» **Given passage**
[Start of Attachment]
Dr Winer on the Rationale for the TakeAim Leukemia Trial in Mutated AML

Eric Winer, MD, discusses the rationale for the phase 1/2a TakeAim Leukemia trial of emavusertib in patients with R/R FLT3- and spliceosome-mutated AML.

Eric Winer, MD, clinical director, Adult Leukemia, institute physician, Dana-Farber Cancer Institute; assistant professor, medicine, Harvard Medical School, discusses the rationale for the phase 1/2a TakeAim Leukemia trial (NCT04278768) investigating emavusertib (previously CA-4948) in patients with relapsed or refractory FLT3- and spliceosome-mutated acute myeloid leukemia (AML), as well as key efficacy findings from this study.

Notably, data from the investigation were presented at the 2024 ASCO Annual Meeting. The TakeAim Leukemia trial was designed to determine the effectiveness of IRAK4 inhibition in promoting cell death in AML cells and high-risk myelodysplastic syndrome cells, Eric begins. This trial focused on 2 patient populations: those with FLT3 mutations and those with spliceosome mutations, he states. Treatment with emavusertib in patients with mutated AML reportedly demonstrated anti-leukemic activity and exhibited a manageable safety profile. The encouraging aspect of the TakeAim Leukemia trial is that its results aligned with expectations based on preclinical data, demonstrating that the drug performed as anticipated, Winer reports.

In practical terms, more than 50% of patients experienced a reduction in blast counts, with significant responses observed in the FLT3-mutated and spliceosome-mutated groups, Winer expands. This finding confirmed the study’s hypothesis and demonstrated a clear antileukemic effect with the agent, paving the way for further trials, he states. Additionally, in the FLT3-mutated disease group, the IRAK4 inhibitor was effective against both FLT3 ITD and TKD mutations. Among the 12 patients treated within the FLT3-mutated subgroup, 6 patients experienced responses, and 4 patients achieved complete remission (CR) or CR with incomplete blood count recovery, Winer emphasizes.

These results illustrate a targeted effect of the IRAK4 inhibitor, highlighting its potential benefit for patients with specific genetic mutations, he says. The trial’s success in proving the mechanism of action and efficacy of emavusertib offers promising implications for future therapeutic strategies and trials, Winer concludes.
[End of Attachment]
» **Explore the material**
- 1) Reproduce the part of the TakeAim Leukemia text starting at "Eric Winer, MD, discusses" and ending at "from this study.".
- 2) According to the TakeAim Leukemia text, how many patients in the FLT3-mutated subgroup achieved CR or CR with incomplete blood count recovery?
- 3) Decide whether each statement agrees with the TakeAim Leukemia text. Give yes or no, and quote the words that settle it.
(a) Emavusertib was previously known as CA-4948.
(b) Data from the trial were presented at the 2023 ASCO Annual Meeting.
(c) In the FLT3-mutated group, the IRAK4 inhibitor worked only against FLT3 ITD mutations.

» **Source data**
[Start of Attachment]
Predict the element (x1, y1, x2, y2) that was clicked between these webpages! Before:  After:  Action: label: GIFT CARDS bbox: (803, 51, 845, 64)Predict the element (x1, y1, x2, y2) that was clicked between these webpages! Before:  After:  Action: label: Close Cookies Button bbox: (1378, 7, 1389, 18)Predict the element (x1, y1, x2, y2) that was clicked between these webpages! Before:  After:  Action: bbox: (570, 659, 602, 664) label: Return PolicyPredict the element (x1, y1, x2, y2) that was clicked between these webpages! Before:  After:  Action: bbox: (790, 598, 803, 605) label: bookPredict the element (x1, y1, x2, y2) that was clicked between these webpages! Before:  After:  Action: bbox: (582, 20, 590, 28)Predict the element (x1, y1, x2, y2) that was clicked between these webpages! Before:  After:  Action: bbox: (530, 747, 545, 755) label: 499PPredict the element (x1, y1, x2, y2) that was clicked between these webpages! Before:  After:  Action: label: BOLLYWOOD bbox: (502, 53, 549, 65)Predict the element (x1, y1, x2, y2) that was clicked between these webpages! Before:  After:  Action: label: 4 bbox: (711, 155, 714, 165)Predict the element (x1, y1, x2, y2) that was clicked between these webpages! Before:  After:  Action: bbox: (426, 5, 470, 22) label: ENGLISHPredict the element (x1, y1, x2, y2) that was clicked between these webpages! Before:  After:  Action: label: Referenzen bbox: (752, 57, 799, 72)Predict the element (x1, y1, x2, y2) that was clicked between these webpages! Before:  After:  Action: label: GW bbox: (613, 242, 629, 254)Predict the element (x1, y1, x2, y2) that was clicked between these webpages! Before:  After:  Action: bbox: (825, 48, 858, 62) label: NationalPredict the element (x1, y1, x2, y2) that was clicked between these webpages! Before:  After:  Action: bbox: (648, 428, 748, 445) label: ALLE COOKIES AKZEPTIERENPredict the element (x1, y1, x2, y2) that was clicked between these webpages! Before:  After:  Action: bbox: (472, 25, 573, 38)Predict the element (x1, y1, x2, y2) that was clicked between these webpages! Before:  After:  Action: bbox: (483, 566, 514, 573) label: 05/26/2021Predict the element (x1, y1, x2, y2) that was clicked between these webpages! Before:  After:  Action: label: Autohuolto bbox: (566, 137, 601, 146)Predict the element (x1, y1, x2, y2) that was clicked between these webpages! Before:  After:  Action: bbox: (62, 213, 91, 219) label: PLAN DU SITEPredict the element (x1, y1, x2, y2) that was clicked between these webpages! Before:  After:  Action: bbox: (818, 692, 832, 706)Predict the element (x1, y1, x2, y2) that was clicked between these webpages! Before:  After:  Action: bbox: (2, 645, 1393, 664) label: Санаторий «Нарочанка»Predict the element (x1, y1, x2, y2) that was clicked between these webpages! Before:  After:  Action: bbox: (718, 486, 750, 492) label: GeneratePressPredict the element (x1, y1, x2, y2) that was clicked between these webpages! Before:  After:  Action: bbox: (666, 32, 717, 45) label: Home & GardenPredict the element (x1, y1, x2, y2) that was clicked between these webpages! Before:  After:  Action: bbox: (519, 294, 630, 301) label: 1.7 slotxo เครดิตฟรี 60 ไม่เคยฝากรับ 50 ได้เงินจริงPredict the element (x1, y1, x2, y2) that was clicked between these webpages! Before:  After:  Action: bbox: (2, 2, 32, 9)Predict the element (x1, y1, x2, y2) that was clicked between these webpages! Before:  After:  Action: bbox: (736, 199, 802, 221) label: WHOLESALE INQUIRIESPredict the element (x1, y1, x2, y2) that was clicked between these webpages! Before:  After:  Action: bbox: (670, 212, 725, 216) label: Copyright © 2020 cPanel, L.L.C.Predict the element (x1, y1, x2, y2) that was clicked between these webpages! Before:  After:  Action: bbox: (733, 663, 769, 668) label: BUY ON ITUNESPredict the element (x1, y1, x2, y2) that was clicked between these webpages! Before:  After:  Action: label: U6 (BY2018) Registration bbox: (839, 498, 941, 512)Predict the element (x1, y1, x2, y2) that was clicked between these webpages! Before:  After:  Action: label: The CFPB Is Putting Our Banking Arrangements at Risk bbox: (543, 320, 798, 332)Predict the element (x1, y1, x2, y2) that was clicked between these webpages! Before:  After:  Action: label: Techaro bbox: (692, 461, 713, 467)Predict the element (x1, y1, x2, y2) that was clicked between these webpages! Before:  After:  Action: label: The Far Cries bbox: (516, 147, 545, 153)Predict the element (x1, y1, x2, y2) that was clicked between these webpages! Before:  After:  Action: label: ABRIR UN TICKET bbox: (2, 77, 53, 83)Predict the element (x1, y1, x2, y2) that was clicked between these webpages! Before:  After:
[End of Attachment]
» **Solved problems**
- 1)
Eric Winer, MD, discusses the rationale for the phase 1/2a TakeAim Leukemia trial of emavusertib in patients with R/R FLT3- and spliceosome-mutated AML.

Eric Winer, MD, clinical director, Adult Leukemia, institute physician, Dana-Farber Cancer Institute; assistant professor, medicine, Harvard Medical School, discusses the rationale for the phase 1/2a TakeAim Leukemia trial (NCT04278768) investigating emavusertib (previously CA-4948) in patients with relapsed or refractory FLT3- and spliceosome-mutated acute myeloid leukemia (AML), as well as key efficacy findings from this study.

- 2) 4 patients

- 3)
(a) Yes: "emavusertib (previously CA-4948)"
(b) No: "data from the investigation were presented at the 2024 ASCO Annual Meeting"
(c) No: "the IRAK4 inhibitor was effective against both FLT3 ITD and TKD mutations"